United got their arses handed to them the other week by Arsenal, and rightly so, they were shit. Two fullbacks were on show that day, Ashley fucking young and Matteo Darmian. They were both awful. Darmian got pulled to pieces by the likes of Redknob, Shitty Neville and that droning cunt Shearer. ‘He wasnt good enough’ and all that shit. ‘Needs to come to terms with the pace of the league.’ ‘Has a lot to learn if he wants to succeed at United.’ Young, on the other hand, whose plied his trade in the English game his entire life, and for 70% of that time been absolute fucking dog shit, with only one foot, was handed every possible excuse by his bum-buddies back in the studios. Eventually his dire display was put down to the fact that one of the best players in the world and a World Cup Winning captain (Schweinsteiger) wasnt helping him enough. No, he was shit because he’s shit, that day and practically every other day of his career, but I’m sure your expert opinions will ensure a Christmas card from Ashley this year and the chance of a tit pic from his wife on Facebook if you’re lucky.

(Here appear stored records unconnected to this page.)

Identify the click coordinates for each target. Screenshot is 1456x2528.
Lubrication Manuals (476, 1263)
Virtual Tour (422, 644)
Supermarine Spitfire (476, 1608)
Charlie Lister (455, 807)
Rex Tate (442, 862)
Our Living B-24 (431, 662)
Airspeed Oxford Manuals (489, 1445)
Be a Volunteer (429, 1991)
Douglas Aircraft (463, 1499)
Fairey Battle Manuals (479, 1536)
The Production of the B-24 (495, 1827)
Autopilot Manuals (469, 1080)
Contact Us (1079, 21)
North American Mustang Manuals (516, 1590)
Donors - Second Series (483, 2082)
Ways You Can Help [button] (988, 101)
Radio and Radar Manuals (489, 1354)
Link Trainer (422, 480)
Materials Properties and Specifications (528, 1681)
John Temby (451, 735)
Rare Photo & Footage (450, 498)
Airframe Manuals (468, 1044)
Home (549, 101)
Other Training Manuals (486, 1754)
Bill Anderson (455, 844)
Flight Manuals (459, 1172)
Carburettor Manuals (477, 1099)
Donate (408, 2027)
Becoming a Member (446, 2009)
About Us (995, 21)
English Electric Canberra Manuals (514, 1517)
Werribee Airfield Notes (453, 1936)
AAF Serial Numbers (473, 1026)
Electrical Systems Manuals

Last night I had to listen to one of the stupidest cunts to ever grace a football field (Ian Wright) aimlessly and without any real point defend the ability of the most over-rated sack of shit to pull on a United shirt, ever (Wayne Rooney).Some scholar had rung up to point out that Rooney has been dreadful for about 5 years, not once pulling a performance out against a team of any note whilst holding the biggest club in England to ransom and handing in a number of transfer requests. Wright was aghast that a Englishman could question Waynes quality, ignoring the facts that he’s had more opportunities than Jimmy Saville and relies on spot kicks for most of his goals. It was blind, patriotic shit that held no water when put under scrutiny, but this nonsensical arse-licking is rife from TV to radio to the Press.

The only people who should be allowed to comment on football in this country are Gullit, Souness, Dietmar Hamann and myself. The rest can fuck off to after dinner speeches.